It's hard...
Response To:
Re: toxic fears ()

David Weaver put a material affect or causation on anything like that.

My grandparents were farmers and lived through the non-license and highly toxic era of pesticide application. They averaged age 86 at death. Two from cancer, two not (hard to attribute a whole lot to metastatic cancer detected at age 88).

My mother's dogs live on a property that is close to chemical free (thrift), and the last two have gotten cancer late in life (one with a slightly shortened lifetime). what caused their cancer? Who knows. It could be a genetic bloodline issue, but it is very unlikely that it was pesticides.

I have a small garden - it's only about 200 square feet. At some point, the bug damage becomes bad in it. I usually just give up on whatever we're eating at that point, but I did use sevin dust about a decade ago (per label instructions - not following the instructions can be bad) and it solved an outbreak.

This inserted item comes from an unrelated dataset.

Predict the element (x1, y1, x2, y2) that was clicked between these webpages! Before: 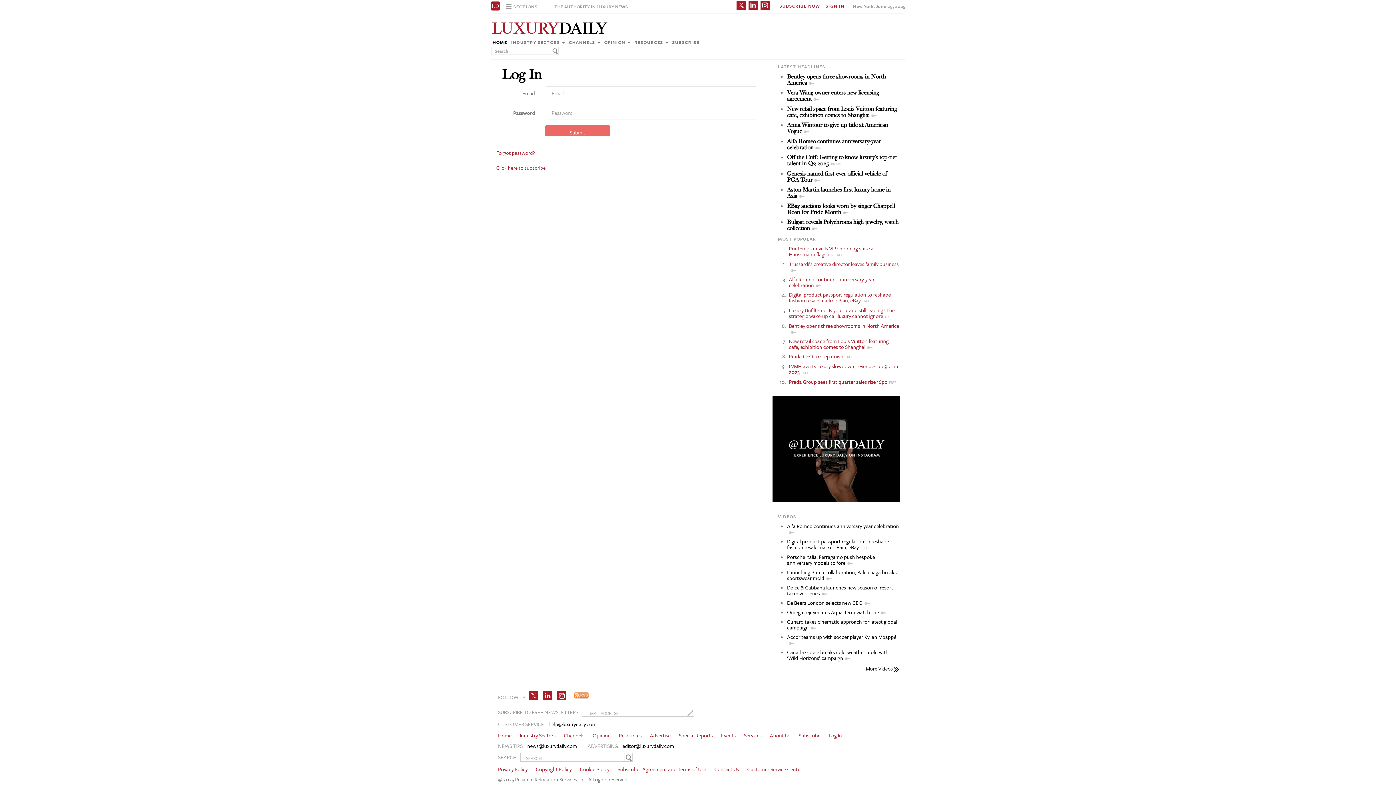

For commercial production around here, the CSAs that cost about double the grocery store rate for food cannot manage to produce food without pesticides. Things that work in 200 square feet (picking pests off and squashing them, etc) don't work even at a local level with 50 or 60 acres.

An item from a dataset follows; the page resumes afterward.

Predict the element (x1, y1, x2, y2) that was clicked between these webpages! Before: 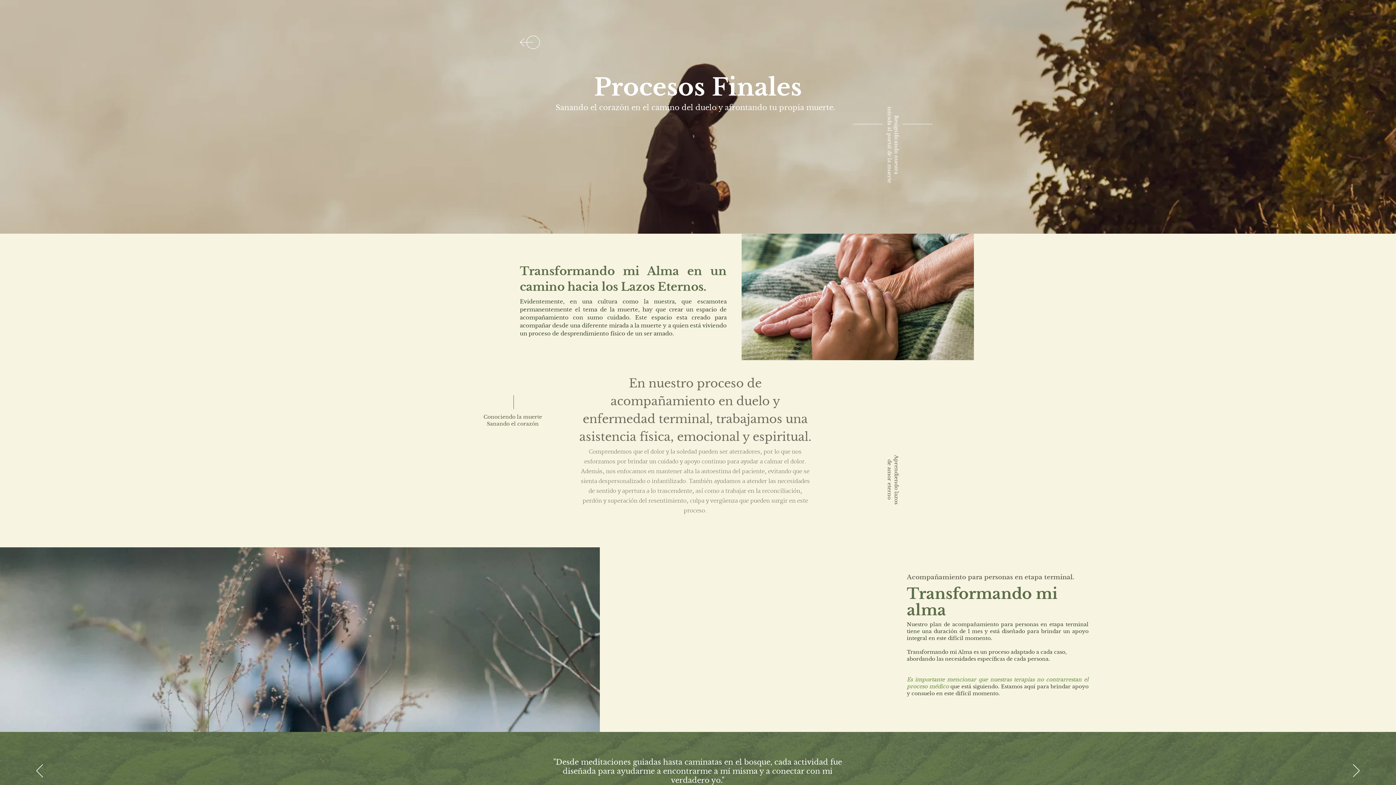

Knowing what i know about mortality, it's difficult to have a phobia of some sort and have it be likely that what you're afraid of would shorten your life, and that your actions have prevented it.

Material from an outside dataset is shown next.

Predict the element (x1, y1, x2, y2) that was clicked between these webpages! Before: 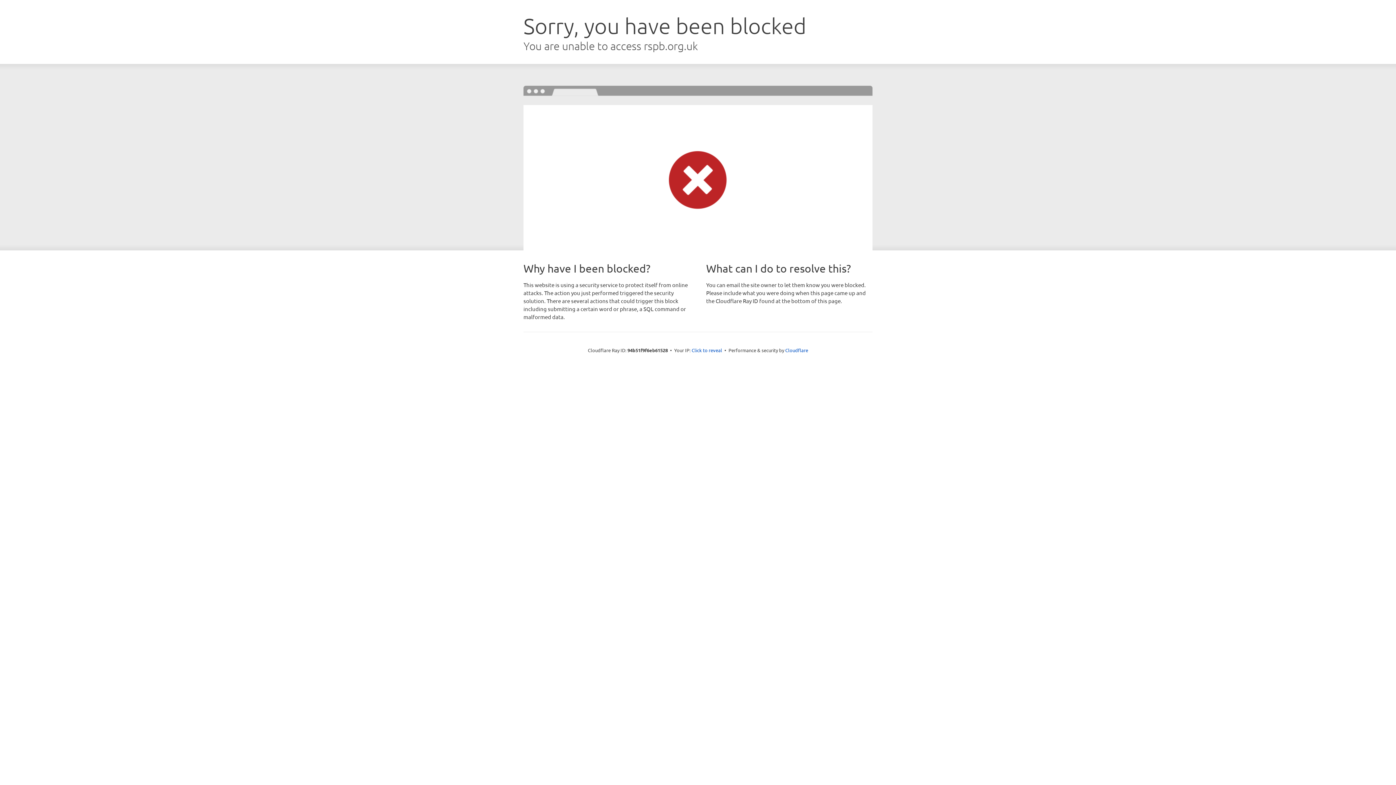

I can tell you this. Heart disease death rates have declined steeply for the last 40 years or so and are kind of at a standstill. The biggest attribute driving this is the decline in smoking.

Cancer mortality rates (e.g., the chance at any given age that cancer will kill you) have been steadily dropping over that period of time, too. Despite the fact that reading about this or that cause will lead you to believe that more and more people are dying of cancer each year. that may be true nominally - people are living longer, living after heart disease, etc, living with comorbidities like diabetes. If you're doing what makes you comfortable and what makes you feel safer, that's good. If you're concluding too much more than that (person X did Y and died of A, and you did Z and did not), then the outcome is known, but the cause guessed is probably inaccurate.